Der neue Deutsche-Bank-Chef Anshu Jain erhielt im Oktober 2006 eine Dankesmail von J.P. Morgan. Es ging um einen Deal, der für die Kunden der Bank zum Desaster wurde.

Anshu Jain (links) soll am Freitag gemeinsam mit Jürgen Fitschen Nachfolger von Josef Ackermann (rechts) werden. Bild: Kai Pfaffenbach/Reuters

BERLIN taz | Am 25. Oktober 2006 erhält Anshu Jain, der am Freitag Vorstandsvorsitzender der Deutschen Bank werden soll, eine Dankesmail von einem Mitarbeiter der Investmentbank J.P. Morgan. Darin heißt es, J.P. Morgan habe Absicherung im Wert von 350 Millionen Dollar auf ein maßgeschneidertes Portfolio von hypothekenbesicherten Subprime-Anlagen gekauft, die mit BBB und BBB- bewertet wurden. Die Deutsche Bank „war ein großartiger Partner bei der Zusammenstellung des Portfolios, der Strukturierung, der Preisfestlegung und beim Vertrieb“.

Die Mail an Anshu Jain steht auf Seite 5.852 der Anhänge zu dem Bericht eines Untersuchungsausschusses des US-Senats, der die Ursachen der Finanzkrise erforschte.

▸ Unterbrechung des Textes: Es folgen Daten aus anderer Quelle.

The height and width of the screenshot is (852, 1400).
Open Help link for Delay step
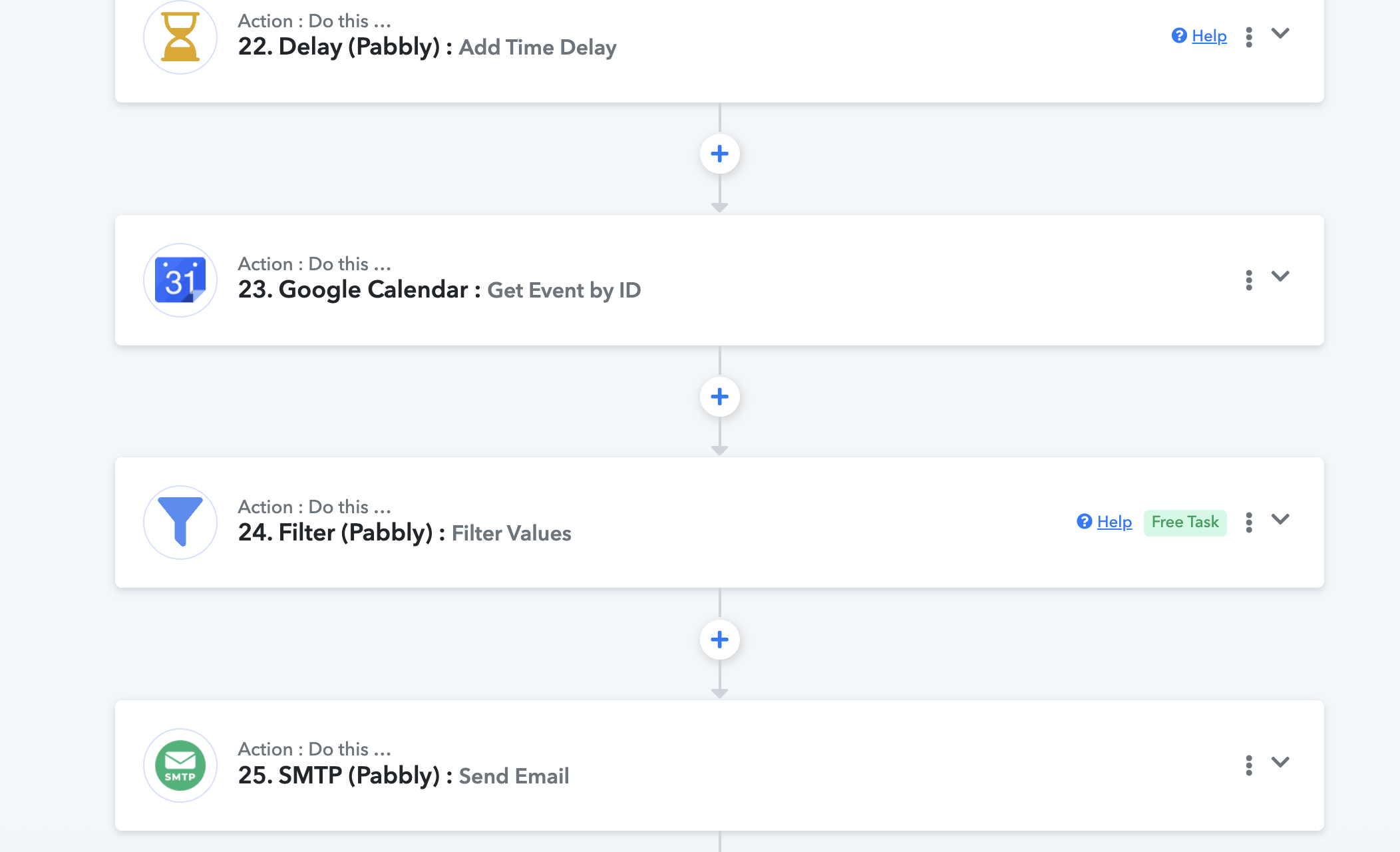1208,36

Der Ausschuss hatte dazu hunderttausende interne Mails und Dokumente von Banken, Versicherungen und Aufsichtsbehörden gesichtet und eine Auswahl davon veröffentlicht.

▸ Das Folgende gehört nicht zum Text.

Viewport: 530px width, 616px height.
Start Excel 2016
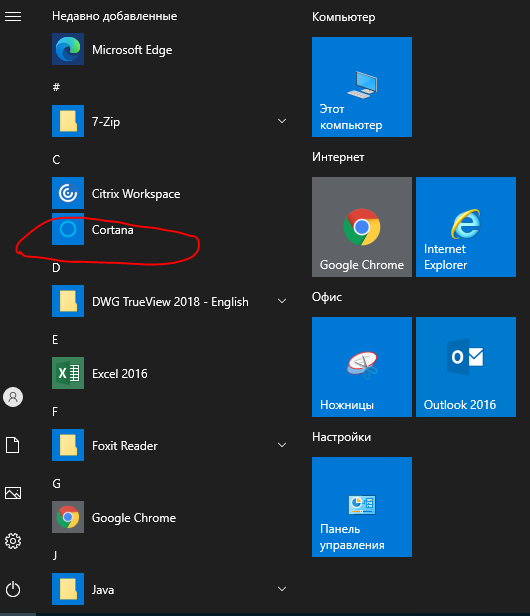click(x=169, y=373)
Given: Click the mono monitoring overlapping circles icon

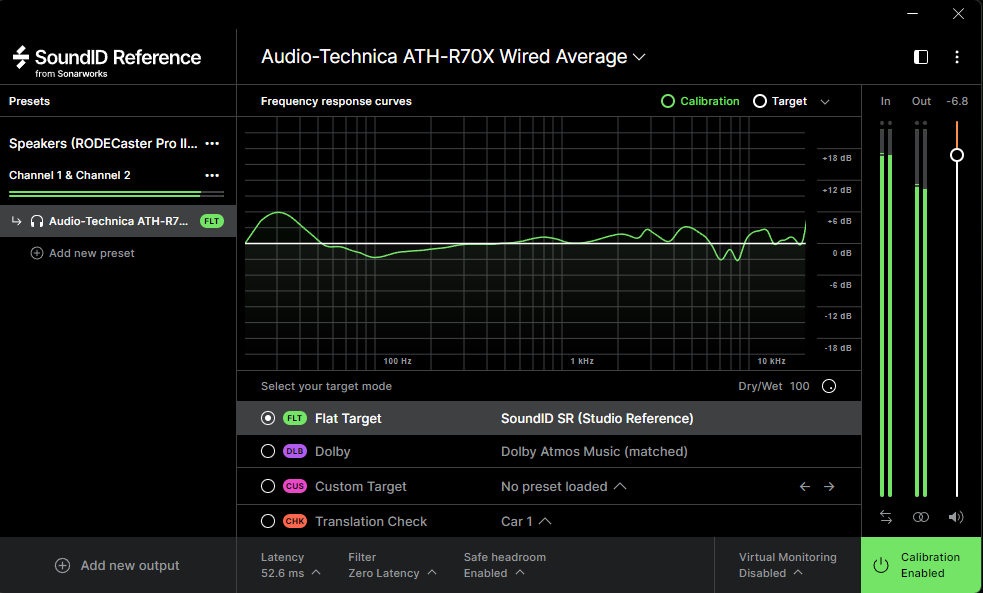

Die Spur dieses konkreten Geschäfts lässt sich weiterverfolgen, da in der Mail sein Name genannt ist: IXION 2006-6. Es handelt sich dabei um eine „Synthetic Collateralized Debt Obligation”, also um ein Derivat – ein solches Geschäft ist kein Teil der Realwirtschaft, hier wird kein Geld in Häuser oder Fabriken investiert. Es ist eine reine Wette zwischen zwei Akteuren auf dem Finanzmarkt. Eine Seite, zum Beispiel J.P. Morgan, wettet darauf, dass die Hauskäufer ihre Hypothekenkredite nicht abbezahlen können. Als Einsatz zahlt J.P. Morgan jährlich ein bis zwei Prozent des Betrags, um den gewettet wird. Das Geld fließt an die andere Seite, die dafür mit einem Schlag den gesamten Wettbetrag auszahlen muss – wenn die Hauskäufer pleitegehen. Das Konstrukt ist im Kern nichts anderes als ein Versicherungsvertrag. Allerdings mit dem Unterschied, dass keine der beiden Seiten das versicherte Gut selbst besitzen muss.

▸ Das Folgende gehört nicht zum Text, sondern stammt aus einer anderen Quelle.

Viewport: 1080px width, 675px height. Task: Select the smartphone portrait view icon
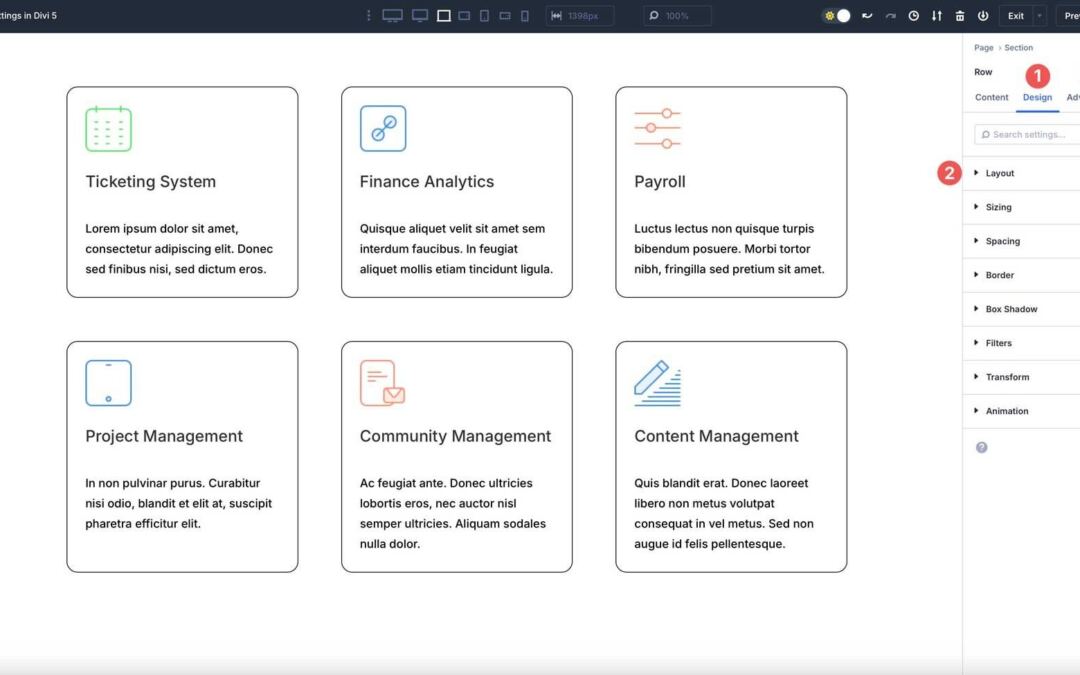[524, 16]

Mit Pleiten Geld verdienen

Die Deutsche Bank hat eine Reihe von Produkten im Angebot, mit denen man Geld verdienen kann, wenn Hauskäufer pleite gehen: Neben der „Synthetic Collateralized Debt Obligation” zum Beispiel auch noch den „Single Name Asset-Backed Security Credit Default Swap”. Verantwortlich dafür, dass die Deutsche Bank bei diesen Geschäften ganz vorne mit dabei ist, ist ihr Top-Händler Greg Lippmann. Im Sommer 2006 lobt die Bank Lippmann in einer Pressemitteilung: „he [...] established Deutsche Bank as a top player in these emerging businesses.” Die Bank gibt in der Mitteilung bekannt, dass sie Lippmann zum Leiter der Abteilung ernennt, die mit Collateralized Debt Obligations handelt – ein Geschäftsfeld, für das Anshu Jain im erweiterten Vorstand der Bank verantwortlich ist.

Lippmann sieht zunehmend Anzeichen dafür, dass finanziell klamme Eigenheimbesitzer ihre Hypothekenkredite nicht mehr zurückzahlen können. Er erstellt eine Präsentation für ausgewählte Kunden. „Die Strategie zum Geldverdienen bei abkühlendem Häusermarkt“ steht auf der ersten Seite. Und darüber: „Streng privat und vertraulich“. In der Präsentation heißt es, es werde „immer offensichtlicher, dass der zehn Jahre andauernde Boom auf dem Häusermarkt zu Ende ist“.

Lippmann vergleicht in einem Chart den aktuellen Häusermarkt in Californien mit 1990, als dort schon einmal eine Häuserblase platzte. Wer jetzt ein Kreditausfallgeschäft abschließe, könne davon profitieren: Wenn jeder zehnte Hypothekenkredit nicht zurückgezahlt wird, könne man mit einem Gewinn von 50 bis 100 Prozent rechnen.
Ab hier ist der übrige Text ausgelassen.